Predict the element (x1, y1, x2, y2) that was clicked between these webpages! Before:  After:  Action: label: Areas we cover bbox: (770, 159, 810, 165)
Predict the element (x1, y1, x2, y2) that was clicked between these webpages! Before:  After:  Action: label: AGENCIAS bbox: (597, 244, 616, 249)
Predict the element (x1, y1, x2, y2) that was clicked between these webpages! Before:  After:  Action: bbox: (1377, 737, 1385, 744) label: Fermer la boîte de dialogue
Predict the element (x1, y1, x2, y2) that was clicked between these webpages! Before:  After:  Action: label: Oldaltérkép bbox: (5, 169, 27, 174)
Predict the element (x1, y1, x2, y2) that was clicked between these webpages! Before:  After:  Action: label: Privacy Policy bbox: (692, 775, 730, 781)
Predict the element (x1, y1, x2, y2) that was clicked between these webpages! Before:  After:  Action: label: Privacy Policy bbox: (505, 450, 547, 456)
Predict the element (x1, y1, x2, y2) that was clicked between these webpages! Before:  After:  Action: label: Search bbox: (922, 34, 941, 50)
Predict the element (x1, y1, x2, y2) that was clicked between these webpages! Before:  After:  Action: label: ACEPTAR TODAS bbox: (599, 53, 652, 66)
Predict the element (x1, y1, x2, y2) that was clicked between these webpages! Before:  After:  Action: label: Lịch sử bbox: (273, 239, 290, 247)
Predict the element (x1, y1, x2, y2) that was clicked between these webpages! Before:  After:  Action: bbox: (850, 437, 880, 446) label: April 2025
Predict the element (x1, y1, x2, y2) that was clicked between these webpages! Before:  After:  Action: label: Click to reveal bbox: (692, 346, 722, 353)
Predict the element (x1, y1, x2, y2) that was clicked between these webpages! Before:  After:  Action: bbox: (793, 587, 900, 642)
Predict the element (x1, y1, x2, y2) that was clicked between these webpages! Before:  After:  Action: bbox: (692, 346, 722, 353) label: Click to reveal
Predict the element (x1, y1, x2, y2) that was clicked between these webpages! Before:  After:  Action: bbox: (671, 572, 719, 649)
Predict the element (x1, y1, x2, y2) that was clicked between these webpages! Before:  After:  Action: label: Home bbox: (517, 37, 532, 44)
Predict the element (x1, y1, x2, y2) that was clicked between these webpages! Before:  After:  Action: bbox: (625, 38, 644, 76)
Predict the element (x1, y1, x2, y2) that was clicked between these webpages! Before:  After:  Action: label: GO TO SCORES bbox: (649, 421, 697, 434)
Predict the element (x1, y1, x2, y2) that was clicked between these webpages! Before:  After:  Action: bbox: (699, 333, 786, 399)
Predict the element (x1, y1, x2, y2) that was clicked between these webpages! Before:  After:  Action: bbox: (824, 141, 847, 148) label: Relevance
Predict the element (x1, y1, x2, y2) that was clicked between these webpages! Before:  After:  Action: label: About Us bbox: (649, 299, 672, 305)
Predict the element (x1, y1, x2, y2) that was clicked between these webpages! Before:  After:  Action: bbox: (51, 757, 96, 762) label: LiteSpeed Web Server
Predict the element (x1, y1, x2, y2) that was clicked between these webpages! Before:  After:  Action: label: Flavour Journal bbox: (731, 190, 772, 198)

WORK TO BE COMPLETED: Copy the lines of the data above without any change, starting at the line containing "572, 719, 649)" and ending at the line containing "333, 786, 399)", including both.

FINISHED EXERCISE:
Predict the element (x1, y1, x2, y2) that was clicked between these webpages! Before:  After:  Action: bbox: (671, 572, 719, 649)
Predict the element (x1, y1, x2, y2) that was clicked between these webpages! Before:  After:  Action: label: Home bbox: (517, 37, 532, 44)
Predict the element (x1, y1, x2, y2) that was clicked between these webpages! Before:  After:  Action: bbox: (625, 38, 644, 76)
Predict the element (x1, y1, x2, y2) that was clicked between these webpages! Before:  After:  Action: label: GO TO SCORES bbox: (649, 421, 697, 434)
Predict the element (x1, y1, x2, y2) that was clicked between these webpages! Before:  After:  Action: bbox: (699, 333, 786, 399)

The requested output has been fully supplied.